The tour is in the middle of negotiating renewals with all of its title partners: Mountain Dew for the summer and winter tours; Gatorade for the Free Flow Tour; and Lucas Oil for the AMA Motocross Series.

In the wake of NBC’s acquisition, Allisports.com will move from an MTV-supported Web platform to an NBC-supported one. Monaghan and Martin said NBC is more equipped to provide that support today than it was in 2008. Since then, it has built a more robust NBCSports.com site. They added that doing so also gives Alli Sports access to NBC’s established digital sales and distribution teams, which they anticipate will help the site monetize its digital assets more effectively.

“That’s a layup and two years ago we couldn’t do it,” Monaghan said. “Now we have the resources to really, really help them.”

Monaghan said that he’s held discussions with NBC Sports Chairman Mark Lazarus about developing an Alli board that includes both internal and external executives. Martin would report to the board the same way he reported to the NBC- and MTV-led board featuring Monaghan, Ebersol, Ferrari, MTV President Van Toffler and Amy Singer, former MTV vice president of business development.

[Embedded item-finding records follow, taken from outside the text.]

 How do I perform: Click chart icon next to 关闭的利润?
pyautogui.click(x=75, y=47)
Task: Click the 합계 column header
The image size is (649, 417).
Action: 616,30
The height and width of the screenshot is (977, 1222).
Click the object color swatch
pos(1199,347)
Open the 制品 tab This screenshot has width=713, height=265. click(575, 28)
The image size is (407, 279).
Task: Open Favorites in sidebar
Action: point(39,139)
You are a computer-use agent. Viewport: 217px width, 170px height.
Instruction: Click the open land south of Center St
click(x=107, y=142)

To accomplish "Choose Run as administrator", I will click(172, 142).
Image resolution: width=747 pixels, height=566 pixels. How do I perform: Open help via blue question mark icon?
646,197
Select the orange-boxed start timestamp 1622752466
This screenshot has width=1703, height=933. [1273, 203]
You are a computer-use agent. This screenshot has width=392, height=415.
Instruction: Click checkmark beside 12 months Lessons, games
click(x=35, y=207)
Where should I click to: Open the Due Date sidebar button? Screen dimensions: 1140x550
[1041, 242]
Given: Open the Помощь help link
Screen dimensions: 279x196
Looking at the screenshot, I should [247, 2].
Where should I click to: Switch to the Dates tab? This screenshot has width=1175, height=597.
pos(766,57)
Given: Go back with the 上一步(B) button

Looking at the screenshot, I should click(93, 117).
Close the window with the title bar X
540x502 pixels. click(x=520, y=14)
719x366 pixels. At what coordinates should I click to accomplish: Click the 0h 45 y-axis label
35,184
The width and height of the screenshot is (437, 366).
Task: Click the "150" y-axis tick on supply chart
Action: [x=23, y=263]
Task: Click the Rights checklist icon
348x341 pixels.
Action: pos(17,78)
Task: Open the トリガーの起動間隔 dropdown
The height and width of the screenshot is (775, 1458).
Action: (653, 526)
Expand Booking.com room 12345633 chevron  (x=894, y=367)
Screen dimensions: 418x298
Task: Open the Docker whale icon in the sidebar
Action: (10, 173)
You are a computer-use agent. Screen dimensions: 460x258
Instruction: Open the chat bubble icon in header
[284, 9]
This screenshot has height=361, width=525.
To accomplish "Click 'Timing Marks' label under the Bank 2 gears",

Monaghan said that NBC will be focused on developing new revenue streams for Alli Sports. He pointed to Comcast’s GolfNow.com platform, which sells tee times at golf courses nationwide, as an example of the type of new business he’d like to see Alli Sports develop.

“That’s our challenge moving forward,” Monaghan said. “The Dew Tour’s really good programming. It’s programming that works as well on the Web mobile tablets. It’s got a great target demo. We love the appeal and global interest. But what’s next?”